= Work instruction =
Reproduce, word for word, the lines in the material below starting with the one that has "Viewport: 1024px width, 663px height." and going on through the one that has "the PMD brand". Leave out all pictures.

= Records supplied =
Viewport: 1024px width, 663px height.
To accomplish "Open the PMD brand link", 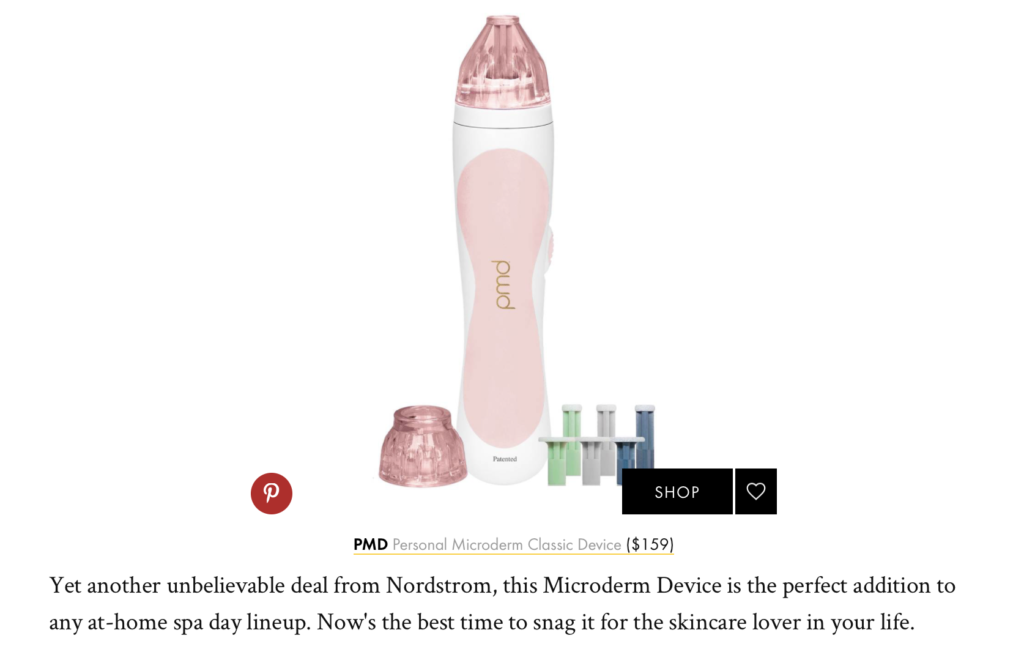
--
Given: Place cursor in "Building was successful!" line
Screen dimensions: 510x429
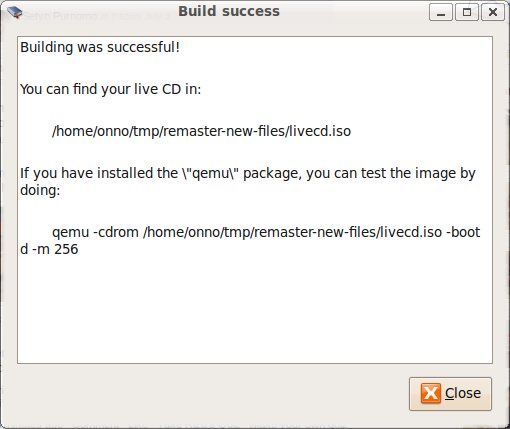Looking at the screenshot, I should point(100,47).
==
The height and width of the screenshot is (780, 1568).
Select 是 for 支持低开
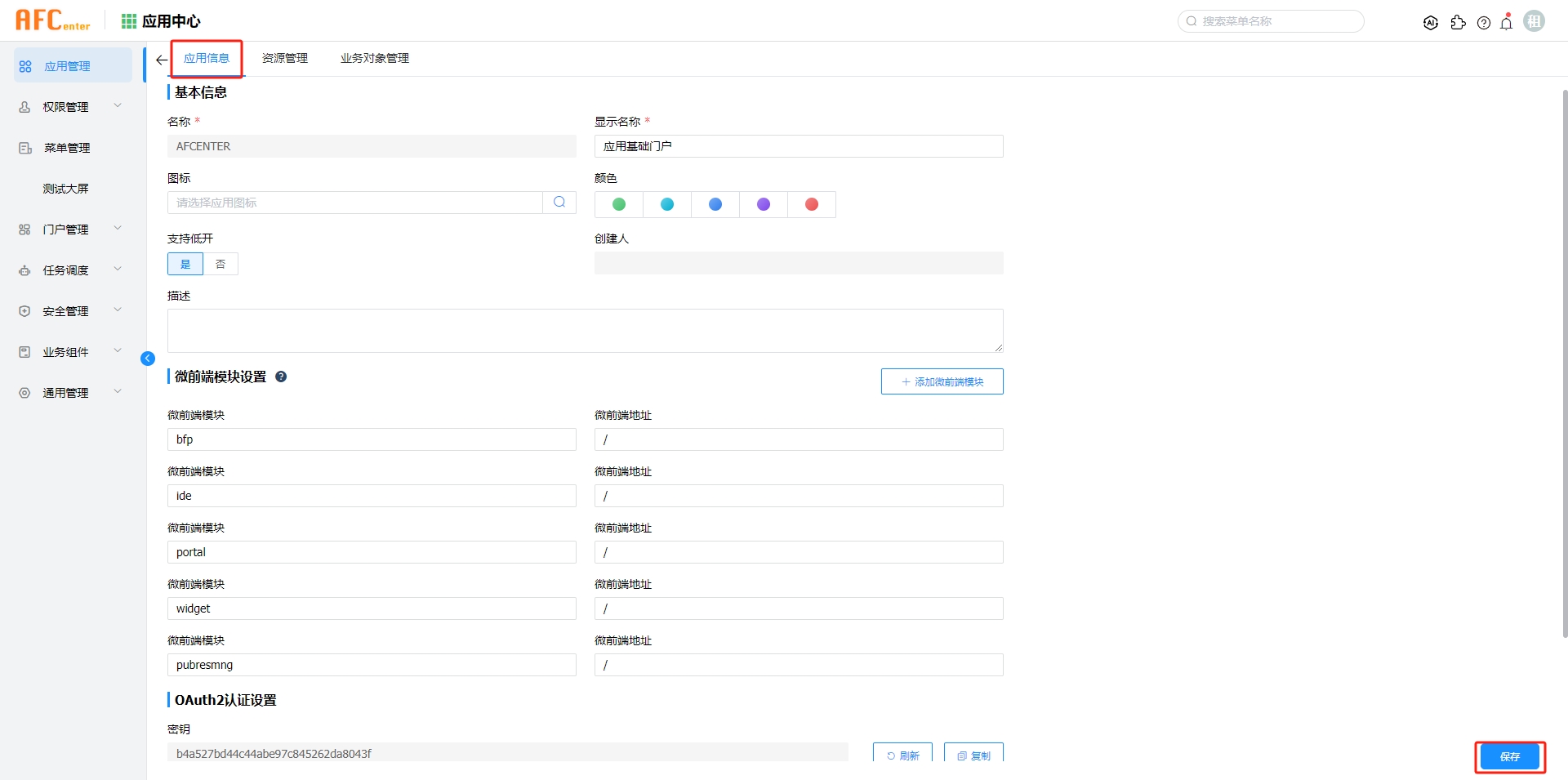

= Solution below =
Viewport: 1024px width, 663px height.
To accomplish "Open the PMD brand link", 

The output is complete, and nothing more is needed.